The Sinai is now one of the world’s most dangerous places. A tribal leader Pelham planned to interview is killed by a Salafi cousin, militants roam the deserts in technicals, and policemen are routinely ambushed. It was the site of some of the 2011 national uprising’s first violence, the shooting of a stone-thrower that was broadcast around the world by the Associated Press. It’s also, as Pelham shows, deeply complex. Radicals compete with old tribal power structures and Sufis. Drugs and people are smuggled. The Muslim Brotherhood sends in a parliamentarian and the generals provide the mayor. An “urbane Cairo-trained academic and veterinarian from the Fuwakhariya tribe merely shrug[s] when gunmen open fire one evening on a police station.” A young woman in dress (a veil and overalls) form-fitting enough to be branded non-Muslim by the radicals expresses sympathy for their violence against the regime.

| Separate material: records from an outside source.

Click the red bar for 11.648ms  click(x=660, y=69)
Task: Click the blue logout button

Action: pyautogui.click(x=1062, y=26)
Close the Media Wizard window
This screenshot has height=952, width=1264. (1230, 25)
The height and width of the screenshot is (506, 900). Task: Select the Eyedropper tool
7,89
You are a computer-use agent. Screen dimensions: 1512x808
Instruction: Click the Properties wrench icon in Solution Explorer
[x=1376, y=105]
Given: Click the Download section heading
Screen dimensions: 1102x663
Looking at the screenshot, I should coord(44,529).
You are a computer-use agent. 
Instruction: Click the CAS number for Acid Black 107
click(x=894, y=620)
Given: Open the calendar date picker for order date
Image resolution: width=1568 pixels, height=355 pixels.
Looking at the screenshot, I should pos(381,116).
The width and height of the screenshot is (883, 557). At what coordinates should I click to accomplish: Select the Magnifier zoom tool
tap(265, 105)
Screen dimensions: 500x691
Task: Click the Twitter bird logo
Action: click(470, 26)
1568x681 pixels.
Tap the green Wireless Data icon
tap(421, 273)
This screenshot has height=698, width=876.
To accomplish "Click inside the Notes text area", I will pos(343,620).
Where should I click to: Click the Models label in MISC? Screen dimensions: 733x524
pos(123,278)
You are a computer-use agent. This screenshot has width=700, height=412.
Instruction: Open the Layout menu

The Sinai has become a distillation of the social turbulence, self-contradictions and weird postmodernity of the modern Middle East.
Pelham’s article makes less mention of how truly international the peninsula’s problems have become. Iran funnels weapons from the Sudan, through the Sinai, and into Gaza. Migrants come from places like Ethiopia and Eritrea. Militants come from throughout the Arab world. Arms and vehicles stolen from Libya circulate. Hamas arms itself from the tunnels and funds itself with taxes on them. In the Mubarak era, there was alleged Hezbollah activity. Terrorists have bombed the gas pipeline that leads to Israel and Jordan more than a dozen times; cash-strapped Amman has shelled out billions for alternative sources. Militant activity on the border with Israel led to the IDF inadvertently killing several Egyptian soldiers; crowds stormed Israel’s embassy in Cairo, prompting a string of emergency calls between Israel, Egypt, and the United States. The Sinai unrest isn’t just Cairene misrule and local grievance—it’s a case study of how the globe’s many weakly-controlled "black spots" can metastasize.